以後、芋づるのように高齢者の所在不明が明らかになっていく。


これには幾らかの原因があり、ひとつは足立区のケースのように故意に死亡を伏せていると言うもの。
収入を年金や祝い金などに依存しており、年金が無くなると生活が困難になるため受給者が死んでも届出を出さない。
書類上は受給者が生存し、家族が年金を詐取することになるため、このような行為は詐欺罪に問われる。

一方、杉並区のケースは故意でないため罪には問われない。
これは家族関係が希薄になって家族が近況を把握出来ないため所在届を出せず、届出なしで引っ越したため引っ越し先の人間も家族に連絡できないためである。
独居老人として死亡することにまつわる問題と言える。


8月5日時点で、100歳以上の高齢者で所在が分からなくなっているのは71人(時事通信社調べ)。
中には外国籍の高齢者もいる。
調査対象は100歳以上の高齢者だが、これを90歳とか80歳に広げたらもっと多くなるかもしれない。

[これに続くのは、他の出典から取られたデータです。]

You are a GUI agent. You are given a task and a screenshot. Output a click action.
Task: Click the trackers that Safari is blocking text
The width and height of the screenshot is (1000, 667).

この問題は外国でも報道されるほどであり、日本の長寿について疑問視するものが多い。

韓国では、「長寿大国日本は幻である。」と報じた。
現にあるコメンテーターは「そのうち、(書類上)150歳の老人が次々と出てくる」とあるテレビ番組でコメントをしていた。
それは現実となり、とうとう、書類上200歳(2010年8月27日現在)の生存者が確認された。
彼が本当に生存していたら、泉 重千代翁が生まれた時すでに56歳である。

ただし、これは大袈裟に騒いでいると言う部分も否めない。
昭和期には第二次大戦があり、一家一族全員が死亡しているケースも存在する。
死亡した人も死亡届を出すべき人も死亡した場合、当然ながら届出上は生存扱いになる。
また、家族揃って移民したケースでも役所はその後の動向を把握できない。
生きているかどうか分からない場合、役所は確実に死んでいる者しか死亡として処理できない。
このため宙ぶらりんの状態となり、結果的に死んでも延々と生存扱いになってしまうのである。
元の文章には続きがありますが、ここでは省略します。